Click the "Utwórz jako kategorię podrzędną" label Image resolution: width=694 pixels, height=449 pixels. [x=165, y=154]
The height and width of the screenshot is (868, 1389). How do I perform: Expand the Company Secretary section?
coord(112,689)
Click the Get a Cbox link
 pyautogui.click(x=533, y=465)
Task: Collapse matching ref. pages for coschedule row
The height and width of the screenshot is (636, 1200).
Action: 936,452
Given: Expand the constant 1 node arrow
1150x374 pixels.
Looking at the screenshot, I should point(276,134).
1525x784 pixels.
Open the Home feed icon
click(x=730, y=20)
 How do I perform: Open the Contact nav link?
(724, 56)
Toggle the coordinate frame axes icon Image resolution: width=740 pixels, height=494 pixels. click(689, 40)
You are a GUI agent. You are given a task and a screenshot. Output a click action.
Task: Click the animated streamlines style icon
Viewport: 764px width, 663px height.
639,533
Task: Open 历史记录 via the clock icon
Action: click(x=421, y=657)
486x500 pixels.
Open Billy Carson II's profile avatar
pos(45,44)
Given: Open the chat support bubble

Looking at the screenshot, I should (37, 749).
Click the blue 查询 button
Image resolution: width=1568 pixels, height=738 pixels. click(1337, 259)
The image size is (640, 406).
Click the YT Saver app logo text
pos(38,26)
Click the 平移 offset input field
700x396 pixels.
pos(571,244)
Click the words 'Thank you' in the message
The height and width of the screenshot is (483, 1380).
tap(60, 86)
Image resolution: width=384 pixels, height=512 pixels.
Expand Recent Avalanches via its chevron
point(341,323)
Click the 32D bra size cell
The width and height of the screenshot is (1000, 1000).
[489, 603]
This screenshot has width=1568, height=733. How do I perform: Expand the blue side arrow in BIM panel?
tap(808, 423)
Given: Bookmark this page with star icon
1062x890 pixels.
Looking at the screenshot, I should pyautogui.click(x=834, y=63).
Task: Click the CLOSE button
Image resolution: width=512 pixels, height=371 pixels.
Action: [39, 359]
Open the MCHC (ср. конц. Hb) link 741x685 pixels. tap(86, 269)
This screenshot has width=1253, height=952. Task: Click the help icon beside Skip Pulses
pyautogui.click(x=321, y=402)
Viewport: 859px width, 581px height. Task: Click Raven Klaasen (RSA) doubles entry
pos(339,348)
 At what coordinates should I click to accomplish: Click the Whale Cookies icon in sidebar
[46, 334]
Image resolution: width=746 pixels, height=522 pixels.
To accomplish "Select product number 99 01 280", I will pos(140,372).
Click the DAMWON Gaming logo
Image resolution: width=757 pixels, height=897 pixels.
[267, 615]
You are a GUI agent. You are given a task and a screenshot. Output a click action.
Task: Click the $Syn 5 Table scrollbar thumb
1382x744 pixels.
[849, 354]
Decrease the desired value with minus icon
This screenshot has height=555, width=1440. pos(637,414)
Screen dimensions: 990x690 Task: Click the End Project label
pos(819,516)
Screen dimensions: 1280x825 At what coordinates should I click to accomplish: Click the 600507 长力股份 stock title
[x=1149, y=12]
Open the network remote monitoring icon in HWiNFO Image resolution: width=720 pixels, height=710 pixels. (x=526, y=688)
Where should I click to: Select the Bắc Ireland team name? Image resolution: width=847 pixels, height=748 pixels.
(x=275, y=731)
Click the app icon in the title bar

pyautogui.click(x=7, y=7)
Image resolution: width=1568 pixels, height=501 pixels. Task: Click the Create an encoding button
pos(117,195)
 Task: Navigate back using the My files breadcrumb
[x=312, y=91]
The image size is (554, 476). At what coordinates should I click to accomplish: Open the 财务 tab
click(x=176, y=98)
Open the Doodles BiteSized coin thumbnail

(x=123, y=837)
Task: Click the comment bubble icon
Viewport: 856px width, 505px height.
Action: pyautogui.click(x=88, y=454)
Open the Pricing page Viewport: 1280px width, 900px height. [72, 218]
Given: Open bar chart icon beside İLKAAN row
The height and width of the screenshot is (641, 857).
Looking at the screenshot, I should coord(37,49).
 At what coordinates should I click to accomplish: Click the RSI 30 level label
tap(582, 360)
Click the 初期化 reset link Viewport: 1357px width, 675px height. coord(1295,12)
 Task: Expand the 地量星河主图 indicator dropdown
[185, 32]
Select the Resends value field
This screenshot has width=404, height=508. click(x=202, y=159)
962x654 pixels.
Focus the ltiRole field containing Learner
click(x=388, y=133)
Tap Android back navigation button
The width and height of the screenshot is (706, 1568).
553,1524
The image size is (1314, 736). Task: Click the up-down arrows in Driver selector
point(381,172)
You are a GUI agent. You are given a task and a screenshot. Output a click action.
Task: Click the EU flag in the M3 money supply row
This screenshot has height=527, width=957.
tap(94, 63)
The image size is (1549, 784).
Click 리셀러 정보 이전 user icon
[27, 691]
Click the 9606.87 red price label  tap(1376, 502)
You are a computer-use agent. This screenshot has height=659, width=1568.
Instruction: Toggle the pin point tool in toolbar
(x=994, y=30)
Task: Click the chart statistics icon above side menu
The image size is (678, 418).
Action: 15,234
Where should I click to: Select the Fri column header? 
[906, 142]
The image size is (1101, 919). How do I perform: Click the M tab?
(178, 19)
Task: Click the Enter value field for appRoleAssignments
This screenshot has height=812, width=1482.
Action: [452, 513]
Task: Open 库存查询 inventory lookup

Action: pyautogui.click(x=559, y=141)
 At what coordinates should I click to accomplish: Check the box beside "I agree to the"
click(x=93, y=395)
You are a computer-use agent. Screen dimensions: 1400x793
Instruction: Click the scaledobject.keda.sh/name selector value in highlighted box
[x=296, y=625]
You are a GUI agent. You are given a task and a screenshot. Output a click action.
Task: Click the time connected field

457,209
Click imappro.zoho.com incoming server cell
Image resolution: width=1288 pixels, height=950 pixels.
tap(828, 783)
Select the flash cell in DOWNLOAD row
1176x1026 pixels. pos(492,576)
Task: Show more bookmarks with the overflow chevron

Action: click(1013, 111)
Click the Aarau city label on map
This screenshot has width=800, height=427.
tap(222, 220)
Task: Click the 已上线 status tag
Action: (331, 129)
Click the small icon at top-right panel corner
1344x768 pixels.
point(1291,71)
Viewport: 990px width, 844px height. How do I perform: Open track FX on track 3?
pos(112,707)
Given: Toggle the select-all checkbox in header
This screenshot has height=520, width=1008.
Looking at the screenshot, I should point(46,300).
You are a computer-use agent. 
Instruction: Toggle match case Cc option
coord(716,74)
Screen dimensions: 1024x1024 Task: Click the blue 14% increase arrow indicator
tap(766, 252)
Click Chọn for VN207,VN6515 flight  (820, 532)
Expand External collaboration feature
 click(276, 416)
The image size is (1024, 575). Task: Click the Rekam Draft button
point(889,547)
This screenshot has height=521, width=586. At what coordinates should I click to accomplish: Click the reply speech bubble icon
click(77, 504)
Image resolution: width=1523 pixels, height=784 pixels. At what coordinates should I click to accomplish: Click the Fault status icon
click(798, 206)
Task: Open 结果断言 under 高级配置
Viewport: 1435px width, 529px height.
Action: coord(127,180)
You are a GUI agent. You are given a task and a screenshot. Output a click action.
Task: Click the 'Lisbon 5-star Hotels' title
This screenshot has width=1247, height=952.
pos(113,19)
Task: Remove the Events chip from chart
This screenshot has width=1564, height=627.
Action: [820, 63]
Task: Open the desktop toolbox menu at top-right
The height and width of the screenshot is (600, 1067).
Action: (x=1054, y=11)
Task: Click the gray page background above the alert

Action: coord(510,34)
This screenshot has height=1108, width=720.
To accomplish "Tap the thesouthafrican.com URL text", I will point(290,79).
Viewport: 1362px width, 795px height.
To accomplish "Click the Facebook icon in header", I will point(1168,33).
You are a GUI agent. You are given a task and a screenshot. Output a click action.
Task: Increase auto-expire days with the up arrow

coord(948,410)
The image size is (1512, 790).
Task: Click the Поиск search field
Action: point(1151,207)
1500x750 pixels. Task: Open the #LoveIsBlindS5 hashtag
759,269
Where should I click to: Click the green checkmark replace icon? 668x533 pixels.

◆ ◆ ◆ ◆

▸ **REQUIRED WORK**
Write the lines out verbatim, from the one with "Task: Increase auto-expire" through the last line of the entries, and stop there.

▸ **RESPONSE FOR THIS EXERCISE**
Task: Increase auto-expire days with the up arrow

coord(948,410)
The image size is (1512, 790).
Task: Click the Поиск search field
Action: point(1151,207)
1500x750 pixels. Task: Open the #LoveIsBlindS5 hashtag
759,269
Where should I click to: Click the green checkmark replace icon? 668x533 pixels.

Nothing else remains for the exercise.